Antimicrobial proteins
--- Includes:
Complement
: proteins C1 - C9 that link to antibodies, or factors B, D, and P that link to glycocalyx (sugar-coating).
Inflammation - complement increases the inflammatory response through activation of mast cells and basophils and by attracting neutrophils and macrophages.
Cytolysis - C5 - C9 trigger direct killing of a target by forming a protein channel in the plasma membrane of a target cell (membrane attack complex).
Opsonization - binding of a protein to a portion of bacteria pr other cell type that enhances phagocytosis.
Elimination of immune complexes - compliment links antigen/antibody to erythrocytes and are transported to liver and spleen.
CRP
(from liver): binds to pathogen to mark it for destruction by macrophages.
Interferon
: cytokine (released by leukocytes and fibroblast) makes neighboring cells resistant to viral reproduction and is non specific.
Inflammation
--- A response to an infection, which causes dilation of blood vessels, redness, pain, swelling and releases leukocytosis-inducing factors.

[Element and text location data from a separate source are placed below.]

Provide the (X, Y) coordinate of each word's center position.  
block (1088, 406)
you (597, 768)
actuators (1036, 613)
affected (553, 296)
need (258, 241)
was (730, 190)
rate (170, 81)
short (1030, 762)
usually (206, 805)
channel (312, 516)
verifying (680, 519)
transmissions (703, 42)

Quick protection; defenses we are born with
THE ADAPTIVE IMMUNE DEFENSES OF THE BODY: B LYMPHOCYTES (HUMORAL RESPONSE)
B Lymphocytes create antibodies, as well as tag pathogens so that T-cell may identify them and attack that specific pathogen.
When they encounter antigens they make plasma proteins, which produce antibodies (memory B-cells).
Antigen molecule structure: proteins and some nonprotein molecules
Effective against antigens outside of cells
General effector response is to synthesize and release antibodies.
Does not require antigen presenting cells
THE ADAPTIVE IMMUNE DEFENSES OF THE BODY: T LYMPHOCYTES (CELLULAR RESPONSE)
Requires antigen-presenting cells
Antigen molecule structure: proteins digested into peptide fragments
Effective aginst antigens within cells.
The general effector response is the release of cytokines for activating other immune cells or for destroying infected cells.
T-cells are activated by an antigen and stimulate macrophages to hunt and destroy pathogens.
Dendritic cells present antigens to T and B cells to find the right match to begin cloning process.